== Recorded data ==
-- Opening Marker --

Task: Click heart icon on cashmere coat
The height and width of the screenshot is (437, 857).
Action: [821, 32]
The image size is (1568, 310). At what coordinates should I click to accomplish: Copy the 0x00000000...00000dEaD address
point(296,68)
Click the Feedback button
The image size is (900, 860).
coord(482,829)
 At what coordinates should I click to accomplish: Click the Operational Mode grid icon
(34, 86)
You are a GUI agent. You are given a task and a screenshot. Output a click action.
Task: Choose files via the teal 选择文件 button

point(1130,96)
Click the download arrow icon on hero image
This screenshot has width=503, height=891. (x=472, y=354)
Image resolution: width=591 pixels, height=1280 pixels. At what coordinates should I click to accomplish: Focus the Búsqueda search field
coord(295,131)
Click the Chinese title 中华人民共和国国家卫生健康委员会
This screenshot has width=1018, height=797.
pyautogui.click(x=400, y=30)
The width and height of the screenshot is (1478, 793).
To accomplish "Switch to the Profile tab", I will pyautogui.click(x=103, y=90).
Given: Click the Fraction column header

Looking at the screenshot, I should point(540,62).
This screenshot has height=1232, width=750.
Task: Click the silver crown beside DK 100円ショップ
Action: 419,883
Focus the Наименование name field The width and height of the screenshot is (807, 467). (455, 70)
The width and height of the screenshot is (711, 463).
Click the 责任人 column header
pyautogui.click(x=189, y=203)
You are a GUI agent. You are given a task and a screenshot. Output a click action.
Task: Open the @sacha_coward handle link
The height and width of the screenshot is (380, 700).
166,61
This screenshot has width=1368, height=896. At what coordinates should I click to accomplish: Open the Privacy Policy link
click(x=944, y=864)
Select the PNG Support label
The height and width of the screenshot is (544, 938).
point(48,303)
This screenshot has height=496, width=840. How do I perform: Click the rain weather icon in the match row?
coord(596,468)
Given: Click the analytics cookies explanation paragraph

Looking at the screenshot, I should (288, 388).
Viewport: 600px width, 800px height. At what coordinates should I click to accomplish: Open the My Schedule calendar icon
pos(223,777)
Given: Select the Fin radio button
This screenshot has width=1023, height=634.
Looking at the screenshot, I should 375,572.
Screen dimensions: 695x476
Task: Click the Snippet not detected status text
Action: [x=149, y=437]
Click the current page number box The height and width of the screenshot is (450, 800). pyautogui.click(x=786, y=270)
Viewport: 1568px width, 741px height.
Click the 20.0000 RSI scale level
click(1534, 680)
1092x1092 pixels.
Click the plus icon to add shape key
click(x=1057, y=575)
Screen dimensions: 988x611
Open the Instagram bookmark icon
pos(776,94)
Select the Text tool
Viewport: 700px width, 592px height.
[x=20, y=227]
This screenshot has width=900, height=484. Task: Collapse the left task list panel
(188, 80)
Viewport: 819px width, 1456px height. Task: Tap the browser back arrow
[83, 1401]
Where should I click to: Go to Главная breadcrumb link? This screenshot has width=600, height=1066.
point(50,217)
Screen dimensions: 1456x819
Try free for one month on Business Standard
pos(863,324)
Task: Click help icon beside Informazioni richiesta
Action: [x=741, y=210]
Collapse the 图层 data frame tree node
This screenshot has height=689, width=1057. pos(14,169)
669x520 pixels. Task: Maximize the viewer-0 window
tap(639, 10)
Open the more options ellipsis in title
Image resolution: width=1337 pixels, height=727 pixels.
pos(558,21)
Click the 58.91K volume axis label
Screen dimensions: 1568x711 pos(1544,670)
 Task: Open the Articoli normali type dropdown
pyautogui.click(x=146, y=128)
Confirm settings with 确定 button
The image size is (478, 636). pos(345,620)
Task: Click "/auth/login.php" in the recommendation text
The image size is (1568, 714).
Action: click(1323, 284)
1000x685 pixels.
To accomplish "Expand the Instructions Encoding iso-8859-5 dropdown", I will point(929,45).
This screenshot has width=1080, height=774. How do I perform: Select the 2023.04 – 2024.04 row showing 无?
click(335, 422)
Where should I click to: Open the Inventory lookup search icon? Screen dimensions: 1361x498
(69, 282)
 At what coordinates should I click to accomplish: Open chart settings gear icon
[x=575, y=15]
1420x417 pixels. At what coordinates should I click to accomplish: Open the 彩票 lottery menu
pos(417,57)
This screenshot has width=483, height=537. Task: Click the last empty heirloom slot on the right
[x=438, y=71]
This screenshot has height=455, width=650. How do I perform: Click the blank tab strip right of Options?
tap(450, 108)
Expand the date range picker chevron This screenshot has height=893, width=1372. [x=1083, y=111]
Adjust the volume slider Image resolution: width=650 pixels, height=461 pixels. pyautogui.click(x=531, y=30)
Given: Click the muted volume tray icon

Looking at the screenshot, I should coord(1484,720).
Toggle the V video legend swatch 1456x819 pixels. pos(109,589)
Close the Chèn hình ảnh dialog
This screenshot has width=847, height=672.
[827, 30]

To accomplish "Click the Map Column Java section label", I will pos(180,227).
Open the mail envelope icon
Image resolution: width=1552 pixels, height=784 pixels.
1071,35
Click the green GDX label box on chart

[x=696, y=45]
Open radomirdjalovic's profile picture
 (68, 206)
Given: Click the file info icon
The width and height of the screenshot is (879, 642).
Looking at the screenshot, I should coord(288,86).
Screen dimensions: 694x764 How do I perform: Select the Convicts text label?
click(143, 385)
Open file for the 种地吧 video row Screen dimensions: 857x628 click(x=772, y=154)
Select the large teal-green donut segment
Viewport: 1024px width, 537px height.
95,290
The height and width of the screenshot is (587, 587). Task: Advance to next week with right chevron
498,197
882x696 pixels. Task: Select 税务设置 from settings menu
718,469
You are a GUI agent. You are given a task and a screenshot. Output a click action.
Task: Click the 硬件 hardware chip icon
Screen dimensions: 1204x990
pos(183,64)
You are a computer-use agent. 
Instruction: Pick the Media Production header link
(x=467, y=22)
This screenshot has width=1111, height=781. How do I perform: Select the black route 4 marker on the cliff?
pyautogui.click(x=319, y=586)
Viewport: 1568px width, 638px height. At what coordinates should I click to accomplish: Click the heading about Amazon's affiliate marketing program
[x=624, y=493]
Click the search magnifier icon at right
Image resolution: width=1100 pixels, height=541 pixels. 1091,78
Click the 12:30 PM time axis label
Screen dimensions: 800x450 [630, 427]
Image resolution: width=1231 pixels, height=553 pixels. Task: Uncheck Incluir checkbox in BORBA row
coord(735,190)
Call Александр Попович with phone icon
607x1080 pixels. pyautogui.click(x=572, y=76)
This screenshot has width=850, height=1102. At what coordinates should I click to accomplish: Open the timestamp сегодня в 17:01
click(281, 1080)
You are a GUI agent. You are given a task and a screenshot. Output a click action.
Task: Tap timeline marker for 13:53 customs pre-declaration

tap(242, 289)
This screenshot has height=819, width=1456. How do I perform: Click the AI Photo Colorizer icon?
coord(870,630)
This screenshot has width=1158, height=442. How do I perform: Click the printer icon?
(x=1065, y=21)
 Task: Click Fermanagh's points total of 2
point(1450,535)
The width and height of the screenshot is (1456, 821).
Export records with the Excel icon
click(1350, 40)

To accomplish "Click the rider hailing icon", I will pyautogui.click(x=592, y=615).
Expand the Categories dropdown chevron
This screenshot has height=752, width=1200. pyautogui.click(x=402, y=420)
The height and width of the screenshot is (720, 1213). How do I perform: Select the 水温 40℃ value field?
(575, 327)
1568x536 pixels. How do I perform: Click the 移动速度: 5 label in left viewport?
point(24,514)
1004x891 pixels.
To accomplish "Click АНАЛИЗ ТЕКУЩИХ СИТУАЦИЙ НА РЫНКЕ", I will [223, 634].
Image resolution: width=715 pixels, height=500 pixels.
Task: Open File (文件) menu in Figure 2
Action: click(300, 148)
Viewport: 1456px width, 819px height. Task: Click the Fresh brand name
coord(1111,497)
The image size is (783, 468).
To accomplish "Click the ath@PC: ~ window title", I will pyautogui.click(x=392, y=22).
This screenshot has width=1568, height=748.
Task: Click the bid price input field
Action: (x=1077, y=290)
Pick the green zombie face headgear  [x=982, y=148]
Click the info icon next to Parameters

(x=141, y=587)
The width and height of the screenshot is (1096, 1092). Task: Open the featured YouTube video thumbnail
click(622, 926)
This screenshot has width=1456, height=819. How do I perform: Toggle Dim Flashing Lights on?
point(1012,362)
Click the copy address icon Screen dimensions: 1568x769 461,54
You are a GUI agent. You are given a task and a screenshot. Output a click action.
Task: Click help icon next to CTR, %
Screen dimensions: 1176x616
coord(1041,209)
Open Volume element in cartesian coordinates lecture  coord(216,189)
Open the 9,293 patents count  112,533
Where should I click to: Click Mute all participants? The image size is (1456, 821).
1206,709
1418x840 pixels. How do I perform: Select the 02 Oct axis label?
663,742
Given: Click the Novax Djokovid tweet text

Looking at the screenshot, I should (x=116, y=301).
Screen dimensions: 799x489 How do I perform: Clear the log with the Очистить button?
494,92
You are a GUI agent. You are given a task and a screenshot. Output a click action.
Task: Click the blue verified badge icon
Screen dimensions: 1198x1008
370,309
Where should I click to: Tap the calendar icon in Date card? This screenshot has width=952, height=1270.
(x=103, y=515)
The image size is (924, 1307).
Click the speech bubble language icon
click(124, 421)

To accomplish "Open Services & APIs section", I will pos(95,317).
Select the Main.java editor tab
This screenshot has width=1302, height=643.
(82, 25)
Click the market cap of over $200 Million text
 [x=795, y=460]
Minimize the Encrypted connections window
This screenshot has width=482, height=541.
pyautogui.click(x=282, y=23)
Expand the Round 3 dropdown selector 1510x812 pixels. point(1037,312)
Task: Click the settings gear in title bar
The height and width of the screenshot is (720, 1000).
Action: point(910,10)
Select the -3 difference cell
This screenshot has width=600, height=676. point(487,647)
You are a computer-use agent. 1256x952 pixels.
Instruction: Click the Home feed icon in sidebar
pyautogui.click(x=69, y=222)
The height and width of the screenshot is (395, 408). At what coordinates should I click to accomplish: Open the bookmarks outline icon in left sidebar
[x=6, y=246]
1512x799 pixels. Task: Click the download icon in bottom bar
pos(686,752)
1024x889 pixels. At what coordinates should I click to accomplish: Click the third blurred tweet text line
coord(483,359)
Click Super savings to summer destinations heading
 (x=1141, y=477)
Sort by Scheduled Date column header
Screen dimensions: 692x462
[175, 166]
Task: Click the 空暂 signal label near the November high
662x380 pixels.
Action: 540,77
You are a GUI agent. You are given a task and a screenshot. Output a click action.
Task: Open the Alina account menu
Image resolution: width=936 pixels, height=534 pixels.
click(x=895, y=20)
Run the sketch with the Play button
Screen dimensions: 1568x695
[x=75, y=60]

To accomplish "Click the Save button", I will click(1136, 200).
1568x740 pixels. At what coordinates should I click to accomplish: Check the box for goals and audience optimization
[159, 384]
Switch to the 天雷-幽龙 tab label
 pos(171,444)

-- Closing Marker --

== Task goal ==
Where a line of the data includes the string "computer", list that line.

== Answer space ==
You are a computer-use agent. 
You are a computer-use agent. 1256x952 pixels.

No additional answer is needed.